● LISTED RECORDS
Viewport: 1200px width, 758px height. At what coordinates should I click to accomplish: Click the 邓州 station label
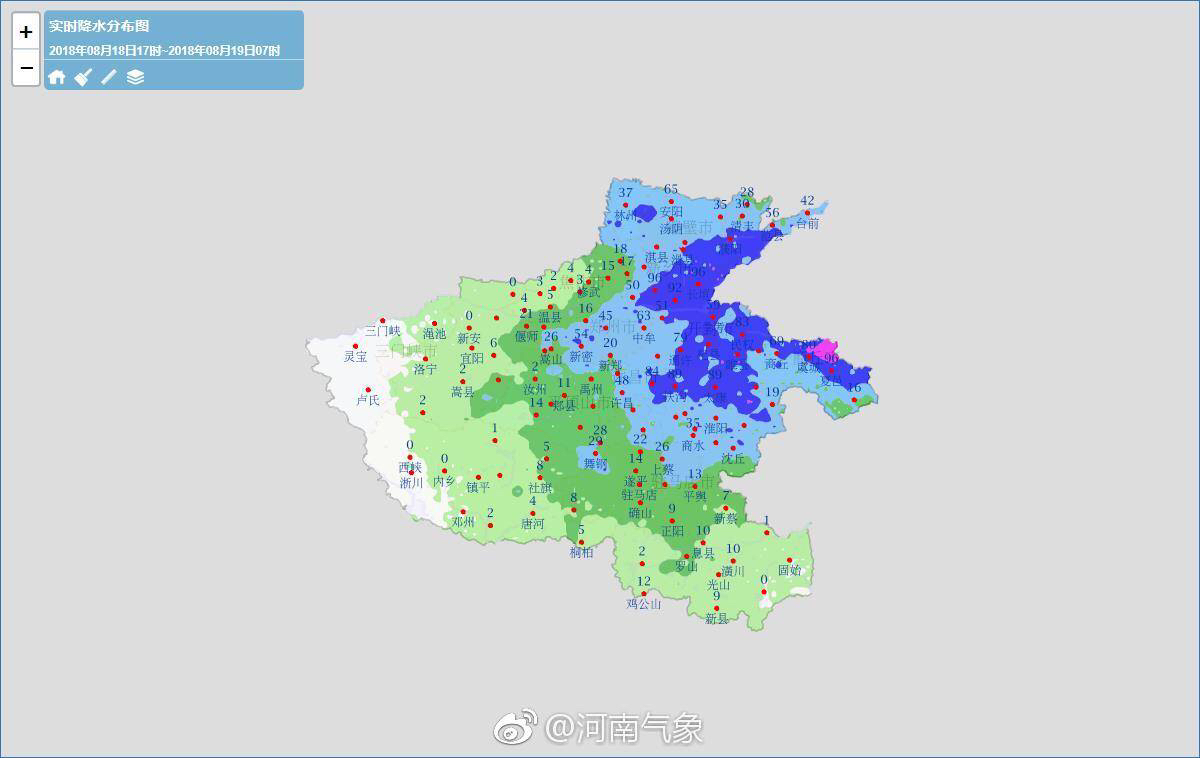point(462,521)
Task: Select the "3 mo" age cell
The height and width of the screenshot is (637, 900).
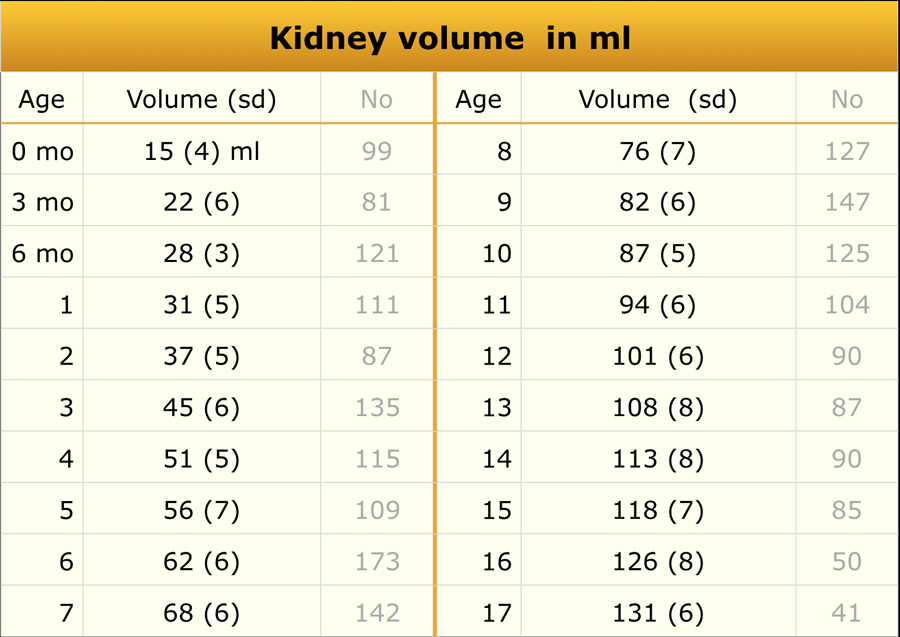Action: point(43,203)
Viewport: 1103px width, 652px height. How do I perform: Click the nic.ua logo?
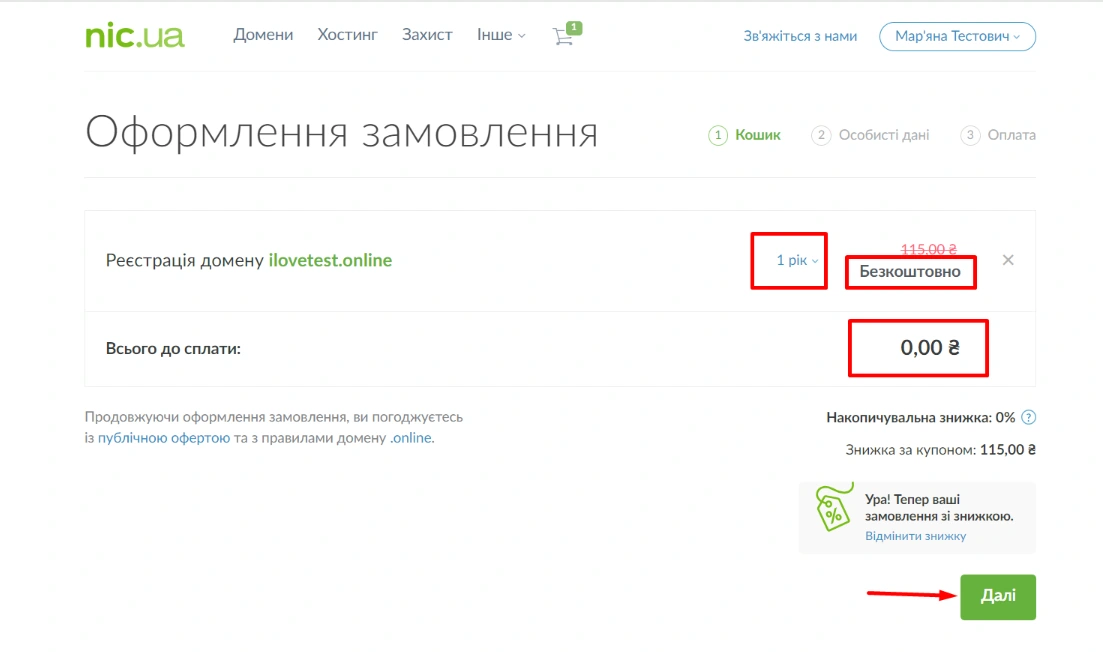[134, 36]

● WHAT THE TASK ASKS
Write out the lines of the records above as a JSON list of strings, one string per line and no blank lines, leaving out the pictures.

● TASK SOLUTION
[
  "Viewport: 1200px width, 758px height. At what coordinates should I click to accomplish: Click the 邓州 station label",
  "point(462,521)",
  "Task: Select the \"3 mo\" age cell",
  "The height and width of the screenshot is (637, 900).",
  "Action: point(43,203)",
  "Viewport: 1103px width, 652px height. How do I perform: Click the nic.ua logo?",
  "[134, 36]"
]